I have seen him walk down the ancient nave of Canterbury Cathedral in England side-by-side with the head of the Anglican Communion, laughing with a group of toddlers on the stage of a martial arts centre in Tokyo under a huge banner reading "Pope is Hope" and inspiring a vast crowd in a Warsaw football stadium during the dark days of martial law in Poland.
I remember him paying his respects at the tomb of Mahatma Gandhi in Delhi and tapping his feet to the rhythm of barefoot African dancers during one of his colourful and vibrant tours of Southern Africa.
But tourism it is not.
I remember the Pope berating a couple of Australian journalists he invited to join him in the front of his plane who rather irreverently asked him if he enjoyed looking out of the window to pass the time flying across the seemingly endless desert of their continent.
No, he said, I don't do tourism, I read and I meditate.
During the years before his election as Pope when he was bishop of Krakow under the Communist regime in Poland, he installed a special writing desk and reading light in the back of his car in order not to lose precious time while being driven from one part of his diocese to another.
During the years of international travel innocence before the terrorist attacks of 11 September, 2001, security was strict but not draconian.

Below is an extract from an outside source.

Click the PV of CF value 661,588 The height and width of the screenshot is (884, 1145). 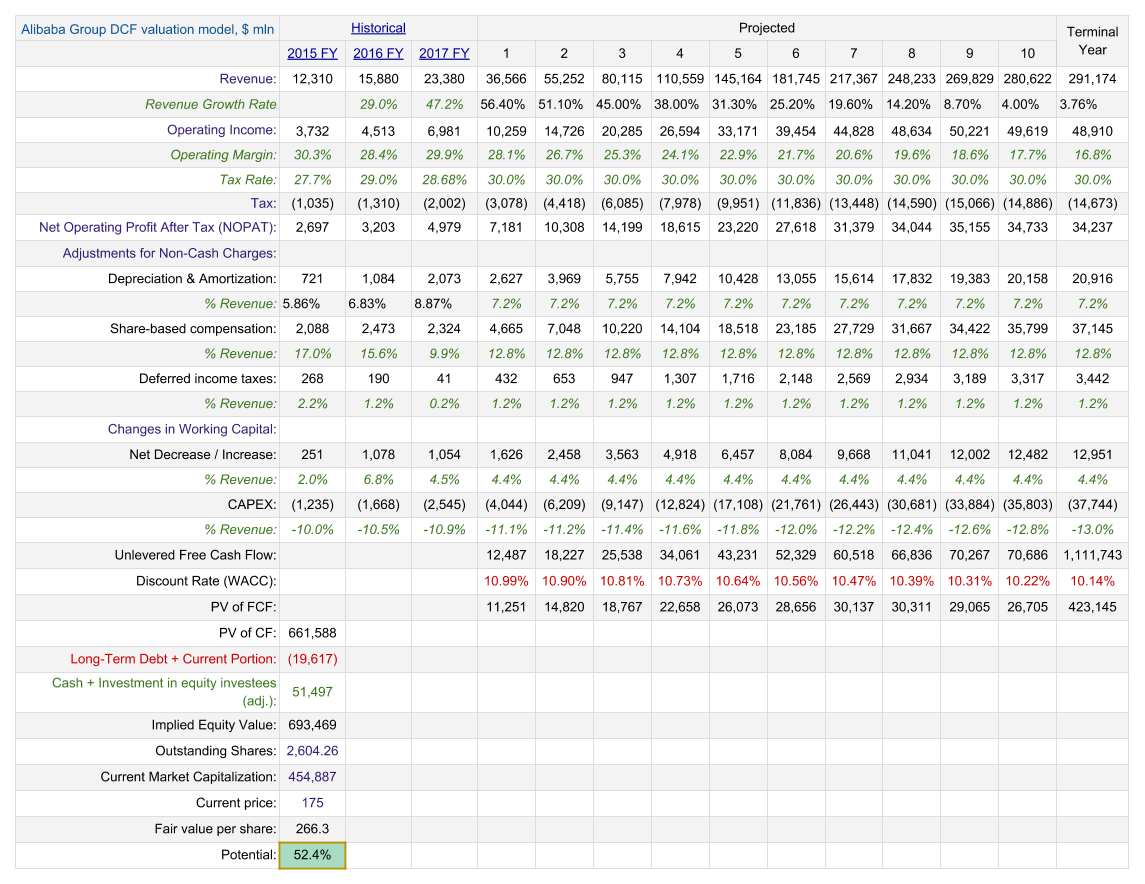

Frailty has made the logistics of papal visits more difficult
A couple of Swiss Guards in mufti and the head of Vatican security still travel on the plane, but the cosy informality of the early papal travels can no longer be allowed.
The press in the back of the plane and members of the papal entourage no longer stay in the same hotels.
The Pope, who once materialised in front of me as I was having my breakfast flying across the Pacific Ocean - I thought he was an apparition - is now too incapacitated to circulate among those travelling on his chartered jetliner.
The wheelchair period of the papacy has begun.
Here in Slovakia, where the Pope is on his 102nd foreign trip, you begin to understand the logistical problems of protecting and transporting around a frail old man who simply refuses to have his life's mission compromised by the infirmities of old age.
The aspect of papal travel that has most impressed me is the diversity in the ways the Catholic religion is lived in different parts of the world.
While Rome struggles to impose uniformity, in practice, the Catholic Church seems to me to have invented a surprising diversity in its interpretation of the Christian message.
I often wonder if the Pope himself has noticed on his travels how rich and varied is the fabric which the successors of Saint Peter have woven over the centuries.